- **WHAT IS NEEDED**
Return all of the entries exactly, with nothing added or left out.

Pixel coordinate grounding data:
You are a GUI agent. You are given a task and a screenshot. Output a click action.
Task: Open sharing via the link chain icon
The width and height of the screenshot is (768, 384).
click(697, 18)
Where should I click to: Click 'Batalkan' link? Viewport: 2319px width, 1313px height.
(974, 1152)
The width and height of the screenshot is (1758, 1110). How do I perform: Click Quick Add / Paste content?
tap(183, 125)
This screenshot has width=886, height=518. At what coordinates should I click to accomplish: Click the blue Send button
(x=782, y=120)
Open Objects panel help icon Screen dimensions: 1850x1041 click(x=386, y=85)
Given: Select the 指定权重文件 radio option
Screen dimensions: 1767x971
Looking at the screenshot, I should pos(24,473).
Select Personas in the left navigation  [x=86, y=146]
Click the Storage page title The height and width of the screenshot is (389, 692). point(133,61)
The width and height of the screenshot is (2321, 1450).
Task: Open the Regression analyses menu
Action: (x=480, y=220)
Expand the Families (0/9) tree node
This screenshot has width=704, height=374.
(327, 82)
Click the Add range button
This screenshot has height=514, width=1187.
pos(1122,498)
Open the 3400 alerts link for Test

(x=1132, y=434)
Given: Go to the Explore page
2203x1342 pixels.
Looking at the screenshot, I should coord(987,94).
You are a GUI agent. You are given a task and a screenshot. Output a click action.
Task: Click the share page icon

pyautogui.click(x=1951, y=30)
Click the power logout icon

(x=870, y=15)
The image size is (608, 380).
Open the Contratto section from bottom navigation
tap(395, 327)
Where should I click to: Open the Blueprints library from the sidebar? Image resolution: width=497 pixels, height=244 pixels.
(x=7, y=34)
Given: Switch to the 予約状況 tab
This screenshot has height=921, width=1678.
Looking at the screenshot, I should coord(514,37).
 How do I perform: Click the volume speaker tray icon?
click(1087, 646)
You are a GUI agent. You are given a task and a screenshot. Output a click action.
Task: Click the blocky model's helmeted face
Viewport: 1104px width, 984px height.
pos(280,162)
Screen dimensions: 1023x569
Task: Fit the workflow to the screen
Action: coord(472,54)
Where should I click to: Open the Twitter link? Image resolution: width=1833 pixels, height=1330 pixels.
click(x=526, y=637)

- **WRITTEN RESPONSE**
You are a GUI agent. You are given a task and a screenshot. Output a click action.
Task: Open sharing via the link chain icon
The width and height of the screenshot is (768, 384).
click(697, 18)
Where should I click to: Click 'Batalkan' link? Viewport: 2319px width, 1313px height.
(974, 1152)
The width and height of the screenshot is (1758, 1110). How do I perform: Click Quick Add / Paste content?
tap(183, 125)
This screenshot has width=886, height=518. At what coordinates should I click to accomplish: Click the blue Send button
(x=782, y=120)
Open Objects panel help icon Screen dimensions: 1850x1041 click(x=386, y=85)
Given: Select the 指定权重文件 radio option
Screen dimensions: 1767x971
Looking at the screenshot, I should pos(24,473).
Select Personas in the left navigation  [x=86, y=146]
Click the Storage page title The height and width of the screenshot is (389, 692). point(133,61)
The width and height of the screenshot is (2321, 1450).
Task: Open the Regression analyses menu
Action: (x=480, y=220)
Expand the Families (0/9) tree node
This screenshot has width=704, height=374.
(327, 82)
Click the Add range button
This screenshot has height=514, width=1187.
pos(1122,498)
Open the 3400 alerts link for Test

(x=1132, y=434)
Given: Go to the Explore page
2203x1342 pixels.
Looking at the screenshot, I should coord(987,94).
You are a GUI agent. You are given a task and a screenshot. Output a click action.
Task: Click the share page icon

pyautogui.click(x=1951, y=30)
Click the power logout icon

(x=870, y=15)
The image size is (608, 380).
Open the Contratto section from bottom navigation
tap(395, 327)
Where should I click to: Open the Blueprints library from the sidebar? Image resolution: width=497 pixels, height=244 pixels.
(x=7, y=34)
Given: Switch to the 予約状況 tab
This screenshot has height=921, width=1678.
Looking at the screenshot, I should coord(514,37).
 How do I perform: Click the volume speaker tray icon?
click(1087, 646)
You are a GUI agent. You are given a task and a screenshot. Output a click action.
Task: Click the blocky model's helmeted face
Viewport: 1104px width, 984px height.
pos(280,162)
Screen dimensions: 1023x569
Task: Fit the workflow to the screen
Action: coord(472,54)
Where should I click to: Open the Twitter link? Image resolution: width=1833 pixels, height=1330 pixels.
click(x=526, y=637)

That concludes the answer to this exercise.